“Why didn’t you tell me?” she choked out.
Walker was silent. In the blackness of the cave, with her own hands bound behind her, Keira died a thousand little deaths for every second he didn’t speak.
By the time he finally responded, she was numb.
“I was scared,” he admitted. “I was going to tell you. I was going to tell you every day. Every time I saw you. Not that I expect you to believe me. But I’d already told you that the Reformers wanted all the Experimentals dead. I’m not exempt from that, Keira. They let me live as long as I was looking for you. As long as I was doing their work, I was safe. When I did the seeking, it kept the other Seekers from being damaged by traveling back and forth between the worlds. That way, no one else would have to end up like Pike—eaten away, physically and mentally.”
Keira sucked in an enormous breath, ready to rage at him for all the lies—for breaking the trust he’d always begged her to have in him. If he’d just told her, she would have . . .
Her breath hung suspended in her chest, her lungs stretched and aching.
What would she have done? Once Walker’d started helping her, he’d signed his own death warrant. She never would have let him protect her if she’d known. Not when the cost was so high.
Outside, Pike’s shrieks turned into a slow, moaning whimper. The guards had caught him.
Between her clenched teeth, Keira snarled with frustration.
She wanted to be angry with Walker—to be scared of him, even.
But she wasn’t. And there was no time to second-guess herself, either.
“If I weren’t so damn stubborn,” she growled, “I—”
Walker cut her off. “If you weren’t so damn stubborn, then I wouldn’t have found you nearly as interesting. Or sexy. Or worth risking so much for.”
Keira thought about that. “So, you really are just like me?”
“Not exactly,” he admitted. “For one thing, you’re much prettier than I am.”
“Walker, I’m being serious,” she protested.
“I am too!” he insisted. “But there’s other stuff. My mother was a Darkling—it was my dad who was human. Their relationship was more complicated than the other people’s in the Breeding Program. They fell in love. And I was raised Darkside. So, we’re not the same. You can play music. And I can’t. So, if it comes down to it, you might have a way to save yourself. But after today—”
“Walker doesn’t have a way to save himself.” Smith swung into the cave. “Because the Reformers don’t need him anymore. Now they have me.”

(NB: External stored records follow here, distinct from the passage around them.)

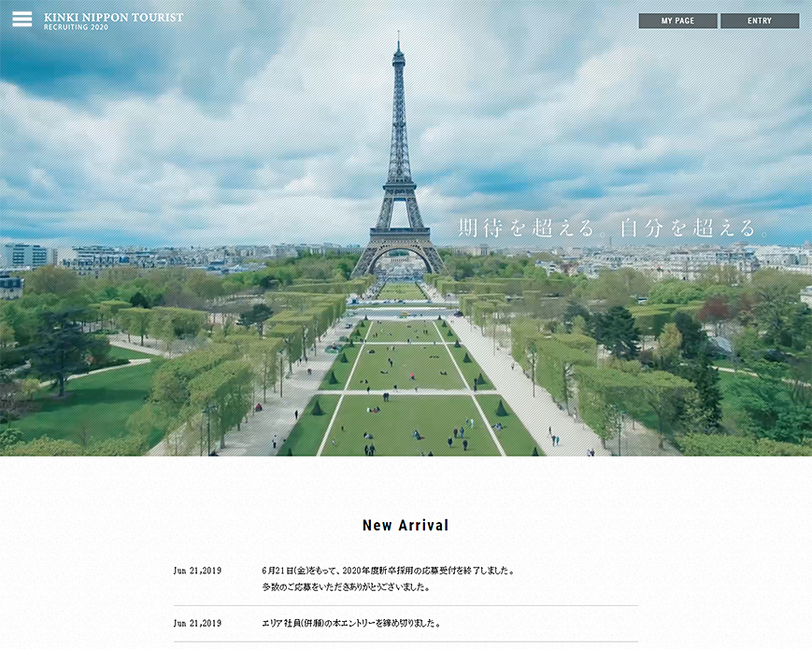Open the エリア社員 entry deadline news
Viewport: 812px width, 649px height.
(x=351, y=623)
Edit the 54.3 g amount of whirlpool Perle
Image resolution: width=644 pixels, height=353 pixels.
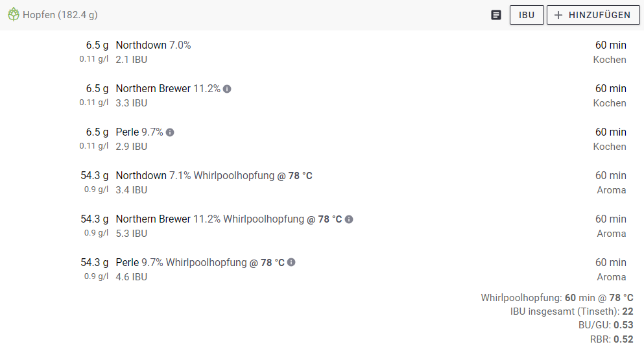[95, 263]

The guards appeared in the cave’s entrance. Two of them held Pike, who was hog-tied and disturbingly limp. They bundled his body into a mesh sack while the third guard reached up above the mouth of the cave and pulled down a rope. It dangled in the entry like an enormous leash, and the guard clipped it to the bag that held Pike’s unconscious body. The guard gave the rope a sharp tug and it went taut.

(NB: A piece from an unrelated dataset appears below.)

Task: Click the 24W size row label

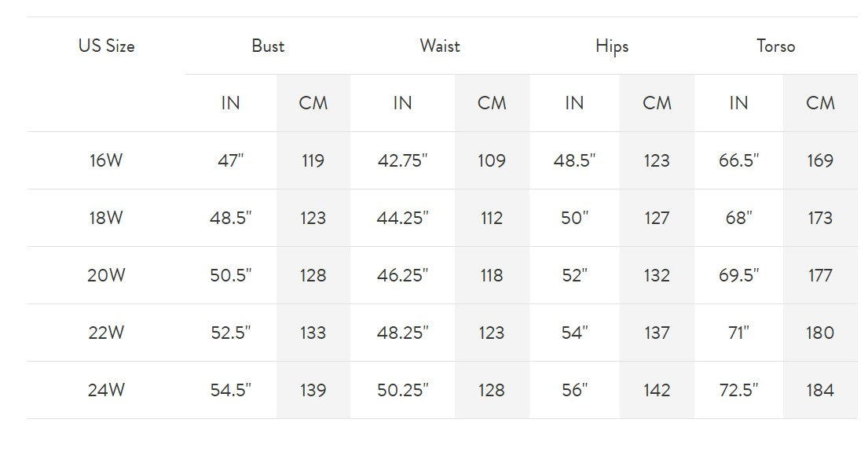Action: pos(106,391)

Nausea rocked Keira as she watched Pike’s limp form rise from the guard’s grip, swinging into the open air, held only by the single thin rope. As he disappeared above the cave, Keira suddenly understood.

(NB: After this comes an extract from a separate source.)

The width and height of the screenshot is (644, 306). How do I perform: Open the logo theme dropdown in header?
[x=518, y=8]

The guards hadn’t followed them up the mountain at all.
They’d come down over it.
And they were taking Keira, Walker, and Pike back with them.
Terror filled her veins and crushed her thoughts and sang to her muscles. Keira struggled into a sitting position. The guards looked at each other. One of them nodded.
“Walker?” Keira gasped.
“Don’t fight them. Don’t ask any questions,” he warned. He lay still, controlled.
The guards approached, pulling small bottles from their pockets. The urge to scream rose in Keira, irresistible and unstoppable.
Her mouth opened of its own accord, but as she drew in a breath, the guards cracked the bottles’ seals with their too-long fingers and something hissed into the air, spraying across Keira’s face. It filled her nose and mouth and she choked as she breathed it in. The earth and metal smell of it gagged her and the edges of her vision grew fuzzy. She closed her eyes against the undulating darkness in front of her.
When she opened them again, she was alone.
In a very tiny room.
With no way out.
Chapter Fifty
OH, CRAP, IT’S A CELL.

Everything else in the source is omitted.